- **SUPPLIED DATA**
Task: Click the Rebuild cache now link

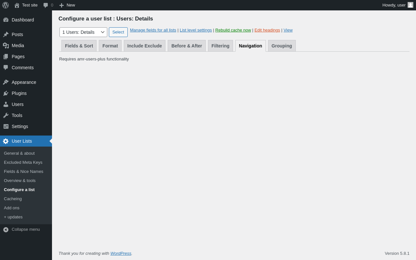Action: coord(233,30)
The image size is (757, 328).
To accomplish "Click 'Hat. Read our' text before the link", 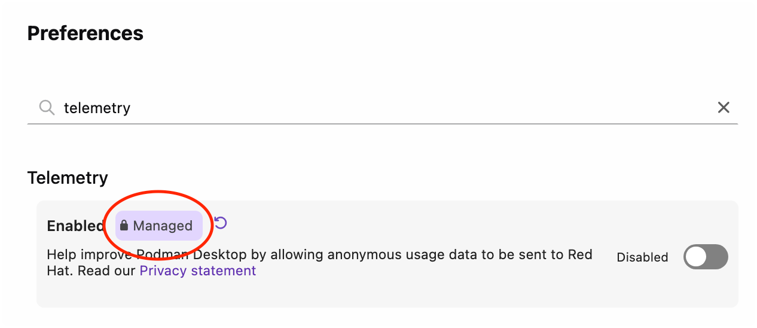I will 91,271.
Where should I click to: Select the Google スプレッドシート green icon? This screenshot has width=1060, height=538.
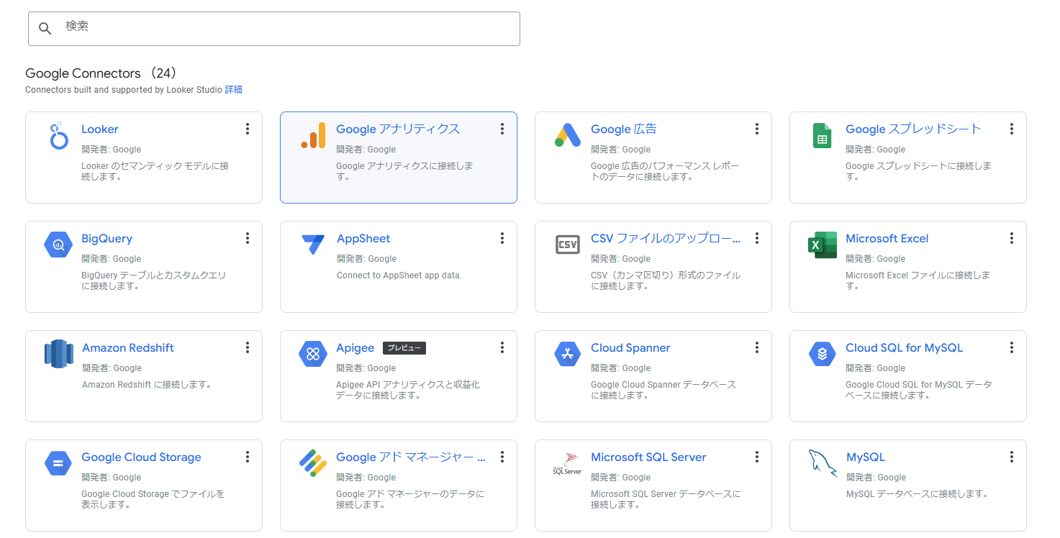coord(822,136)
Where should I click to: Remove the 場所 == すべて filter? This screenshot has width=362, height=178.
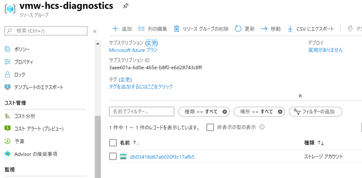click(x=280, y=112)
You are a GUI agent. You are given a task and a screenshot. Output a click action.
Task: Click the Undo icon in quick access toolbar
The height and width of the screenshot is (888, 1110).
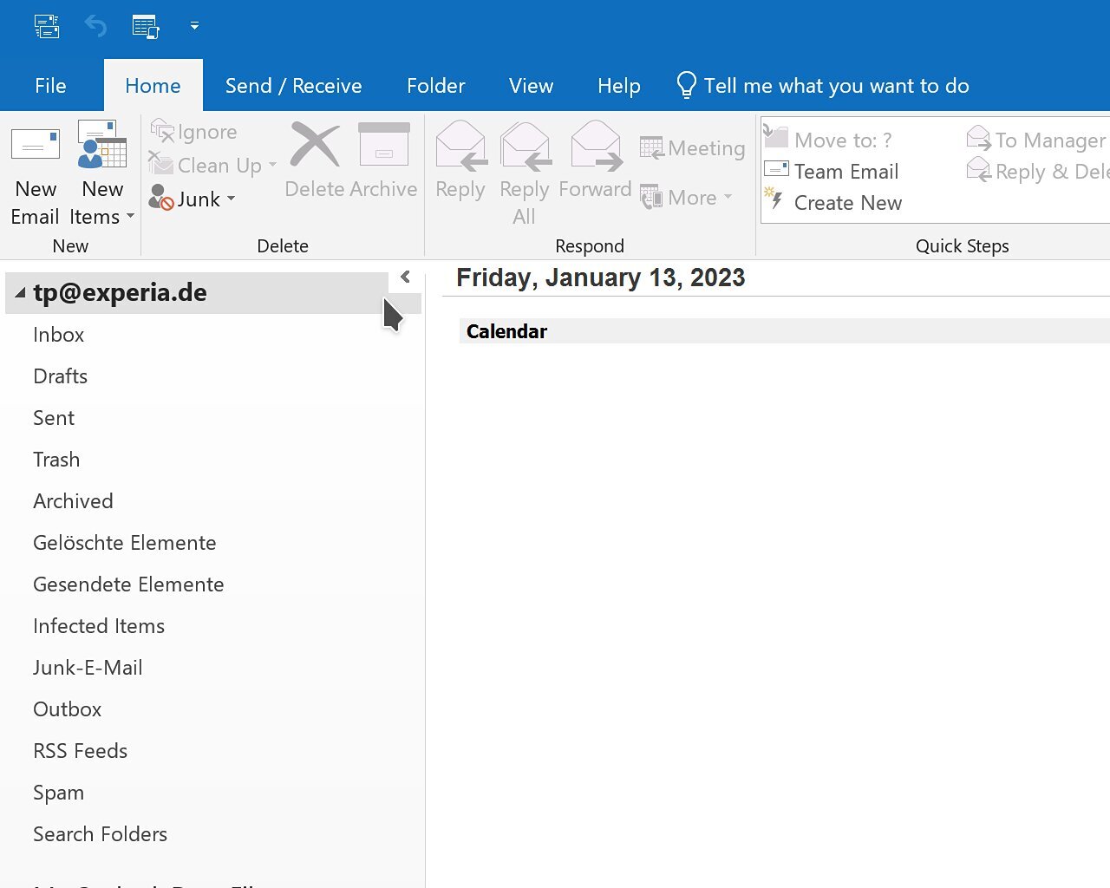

- **WRITTEN TASK**
Write out the material again, starting with the line that contains "Where should I click to: Select" and going on through the end of the material, requests included, and shift every coordinate in the answers by -103. Leave the pictures out.

- **IN RESPONSE**
Where should I click to: Select the Google スプレッドシート green icon? This screenshot has width=1060, height=538.
coord(719,33)
Where should I click to: Remove the 場所 == すべて filter? This screenshot has width=362, height=178.
click(x=177, y=9)
You are a GUI agent. You are given a task and a screenshot. Output a click action.
Task: Click the Undo icon in quick access toolbar
The height and width of the screenshot is (888, 1110).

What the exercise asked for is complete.